Cecilia, Anarchie und Freie Liebe

Cover: Cecilia, Anarchie und Freie Liebe
Verlag Das kulturelle Gedächtnis, Berlin 2018
ISBN 9783946990185
Gebunden, 240 Seiten, 22,00 EUR

Klappentext

Aus dem italienischen von Alfred Sanftleben. Der italienische Veterinär, Agronom und Anarchist Giovanni Rossi gründet 1890, in den Tiefen des südbrasilianischen Hinterlandes, die Siedlung Cecilia. Mangel und Entbehrung, Selbstorganisation und freie Liebe, Gelingen und Scheitern: Giovanni Rossi ist erfüllt von seiner Idee - aber in seinem Bericht beschönigt er nichts: Mit kühler Leidenschaft berichtet er vom Zusammenleben "absolut ohne sociale Organisation". Rossis Texte beschreiben den weiten Weg von Italien nach Brasilien, den Alltag und die Entwicklung der anarchischen Kolonie Cecilia, ihre Probleme und Erfolge, ihre Lebensart und ihr Ende 1894. Besondere Bedeutung für Rossi hat die freie Liebe: Es gilt, die Frau aus den patriarchalen Hierarchien zu befreien. Die Freiheit der Anarchie betrifft nicht nur Politik und Ökonomie, Rossi denkt sie konsequent ins Emotionale weiter. Beschlossen wird der Band von Rossi Utopie für ein Brasilien im 20. Jahrhundert: eine glänzende elektrische Welt, voll spontaner und freier Produktivität. Zentrum Brasiliens wird die neugegründete Metropole Elektropolis, der globale Partner das anarchische Belgien.

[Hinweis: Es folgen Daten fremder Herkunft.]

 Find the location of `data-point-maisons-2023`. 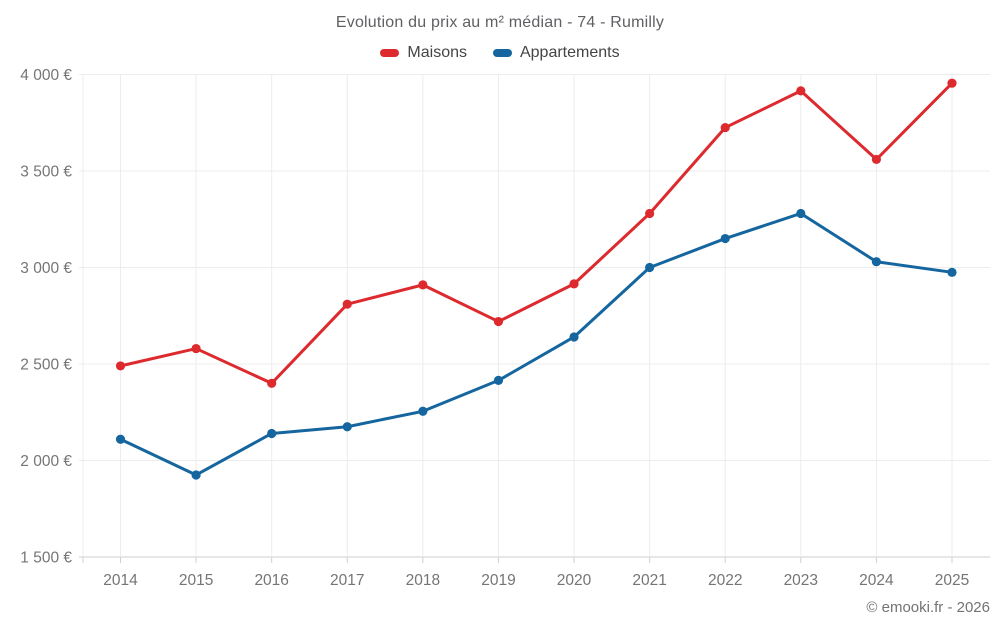

data-point-maisons-2023 is located at coordinates (801, 91).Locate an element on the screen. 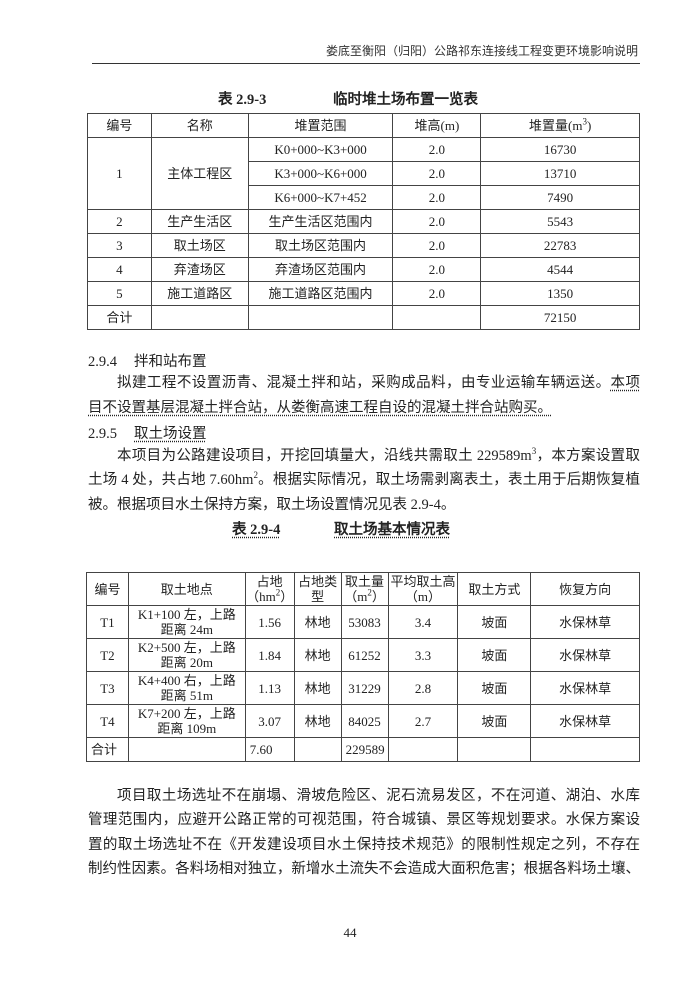 This screenshot has width=700, height=990. table-header-row: 编号 名称 堆置范围 堆高(m) 堆置量(m3) is located at coordinates (364, 126).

Rezensionsnotiz zu Die Tageszeitung, 25.04.2018

Rezensent Moritz Müller-Schwefe ist froh, dass die wiederentdeckten Berichte des italienischen Veterinärs und Sozialisten Giovanni Rossi nun vom Verlag Das kulturelle Gedächtnis veröffentlicht wurden. Denn im Zeitalter von #metoo erscheinen sie ihm durchaus bemerkenswert. Rossi gründete 1890 in Südbrasilien die sozialistische Kolonie "Cecilia", in der er und seine Mitstreiter neue Formen des Zusammenlebens - vor allem die "freie Liebe" - erproben wollte. Teils schwelgend-poetisch, teils in flammenden Wutreden, teils sogar in Form von Dramen erzähle er, welche positiven Auswirkungen die freie Liebe in Cecilia hatte, so der Rezensent. Gegen das Patriarchat ging es und für die Gleichstellung der Frau. Ganz haben sich die Träume offenbar nicht erfüllt, gibt Müller-Schwefe zu, Fragen des Status und der Klassenzugehörigkeit blieben aktuell. Und ob sich die Frauen im Ergebnis von der "freie Liebe" so befreit fühlten, dazu sagt der Rezensent auch nichts. Aber den utopischen Charakter des Projekts und seine Umsetzung fand er bei der Lektüre doch recht anregend.